27 Such an interpretation finds no support at all in Directives 73-239 and 79-267. Furthermore, it is contradicted by Article 10(1) of Directive 2001-17 which, in order to 'ensure an appropriate balance between the protection of insurance creditors and other privileged creditors protected by the Member State's legislation' (14th recital), allows the Member States to accord to certain categories of claims, in particular claims by employees of the insurance undertaking, a priority ranking above that of insurance claims, including over the assets representing technical provisions, where the priority of the insurance claims is not limited in its scope to the assets representing those provisions.

28 The answer to the question referred for a preliminary ruling must therefore be that Articles 15 and 16 of Directive 73-239 and Articles 17 and 18 of Directive 79-267 do not preclude national legislation under which, if an insurance company is the subject of insolvency proceedings, is put into liquidation or is otherwise in a state of insolvency, the assets representing the technical provisions may be allocated to payment of salary claims before payment of insurance claims, where that legislation accords to insurance claims a priority whose scope encompasses in any event, in addition to the assets representing the technical provisions, other assets of the undertaking and may, by virtue of a ministerial decision, have been extended to all the available assets of the undertaking.

Costs

29 Since these proceedings are, for the parties to the main proceedings, a step in the action pending before the national court, the decision on costs is a matter for that court. Costs incurred in submitting observations to the Court, other than the costs of those parties, are not recoverable.

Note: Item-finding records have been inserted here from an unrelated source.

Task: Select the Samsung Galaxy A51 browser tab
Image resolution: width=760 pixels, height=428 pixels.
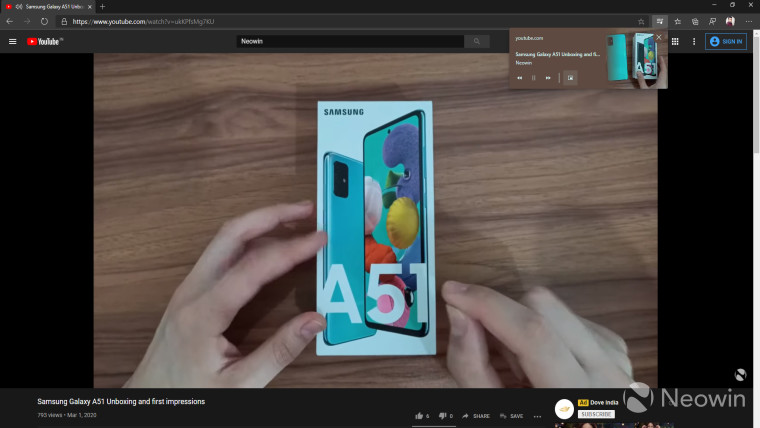Action: point(50,6)
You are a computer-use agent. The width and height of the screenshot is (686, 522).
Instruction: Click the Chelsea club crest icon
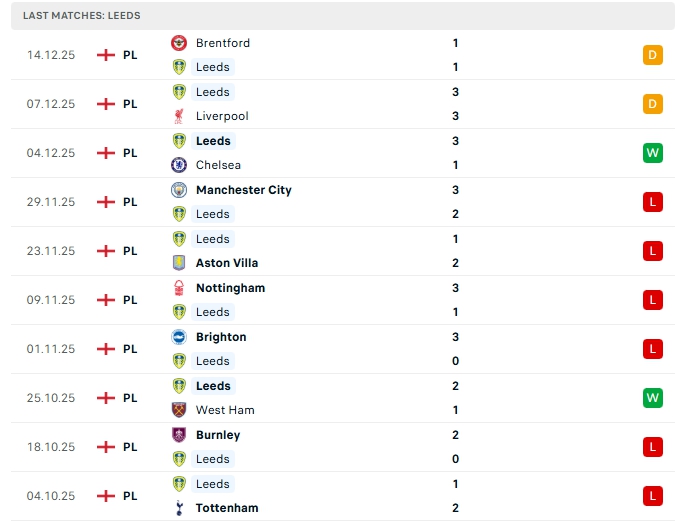click(179, 165)
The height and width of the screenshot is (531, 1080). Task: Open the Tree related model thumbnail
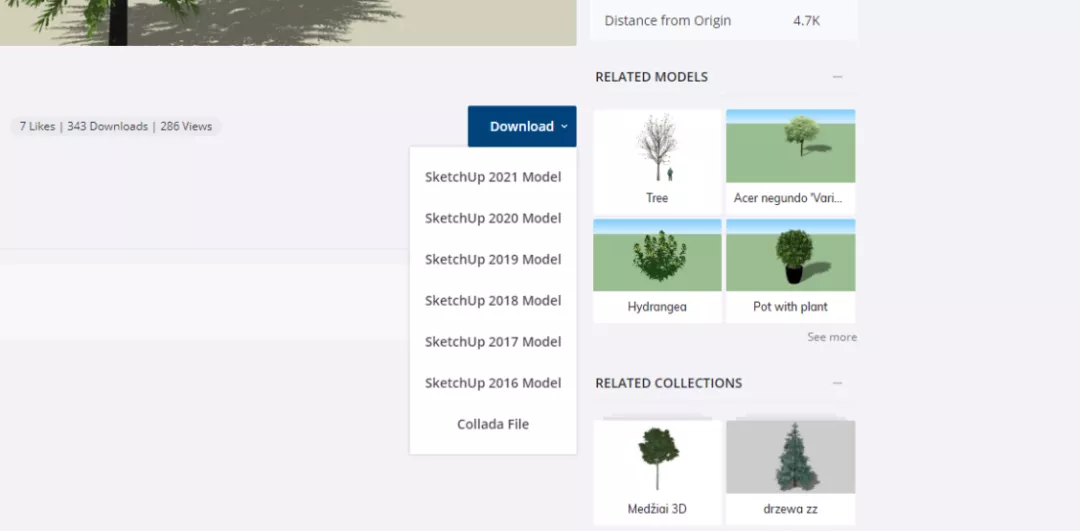coord(657,148)
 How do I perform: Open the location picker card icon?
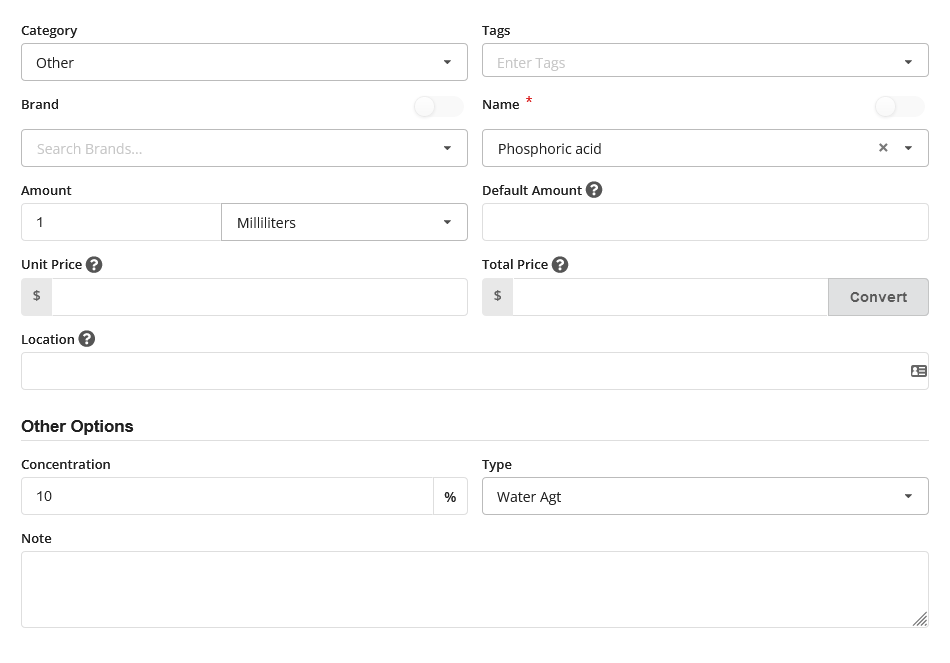(x=918, y=371)
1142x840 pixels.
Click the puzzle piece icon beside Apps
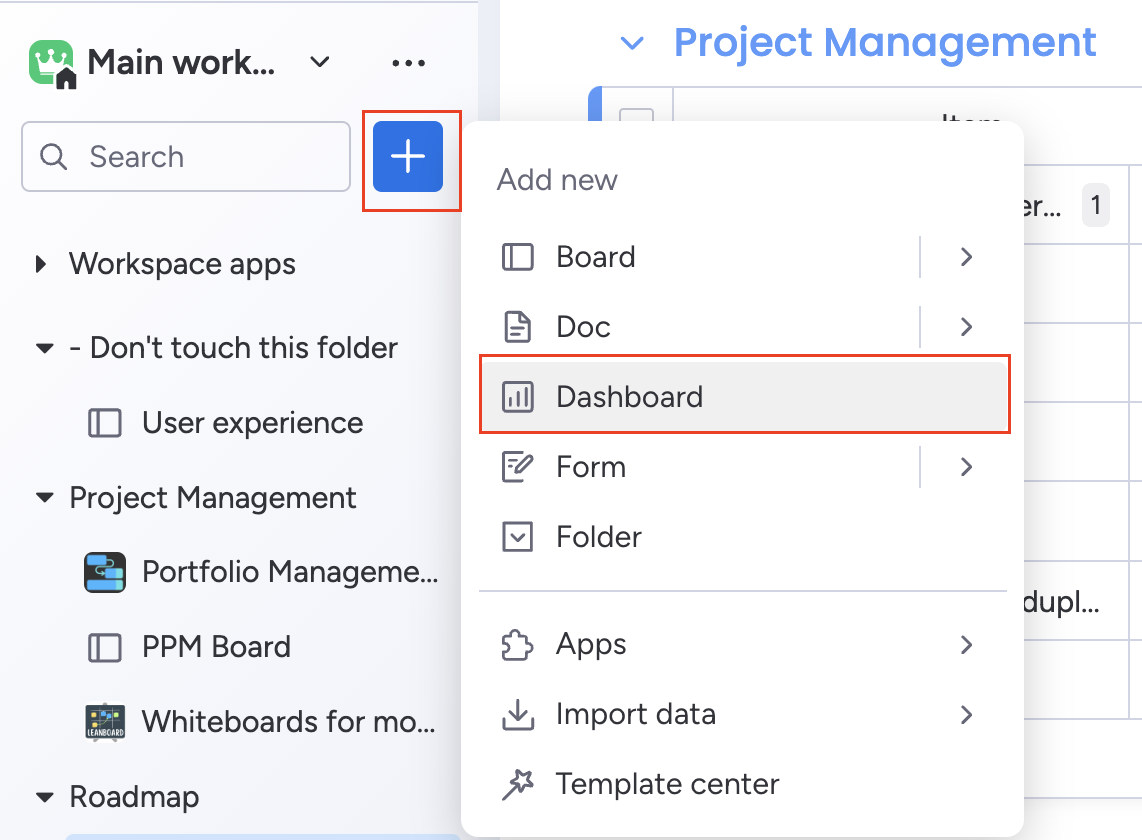(x=517, y=645)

On those grounds, THE COURT (First Chamber) rules as follows:

Articles 15 and 16 of First Council Directive 73-239-EEC of 24 July 1973 on the coordination of laws, regulations and administrative provisions relating to the taking-up and pursuit of the business of direct insurance other than life assurance, as amended by Second Council Directive 88-357-EEC of 22 June 1988 on the coordination of laws, regulations and administrative provisions relating to direct insurance other than life assurance and laying down provisions to facilitate the effective exercise of freedom to provide services and amending Directive 73-239 and by Council Directive 92-49-EEC of 18 June 1992 on the coordination of laws, regulations and administrative provisions relating to direct insurance other than life assurance and amending Directives 73-239 and 88-357 (third non-life insurance Directive), and Articles 17 and 18 of First Council Directive 79-267-EEC of 5 March 1979 on the coordination of laws, regulations and administrative provisions relating to the taking-up and pursuit of the business of direct life assurance, as amended by Council Directive 90-619-EEC of 8 November 1990 on the coordination of laws, regulations and administrative provisions relating to direct life assurance, laying down provisions to facilitate the effective exercise of freedom to provide services and amending Directive 79-267 and by Council Directive 92-96-EEC of 10 November 1992 on the coordination of laws, regulations and administrative provisions relating to direct life assurance and amending Directives 79-267 and 90-619 (third life assurance Directive) do not preclude national legislation under which, if an insurance company is the subject of insolvency proceedings, is put into liquidation or is otherwise in a state of insolvency, the assets representing the technical provisions may be allocated to payment of salary claims before payment of insurance claims, where that legislation accords to insurance claims a priority whose scope encompasses in any event, in addition to the assets representing the technical provisions, other assets of the undertaking and may, by virtue of a ministerial decision, have been extended to all the available assets of the undertaking.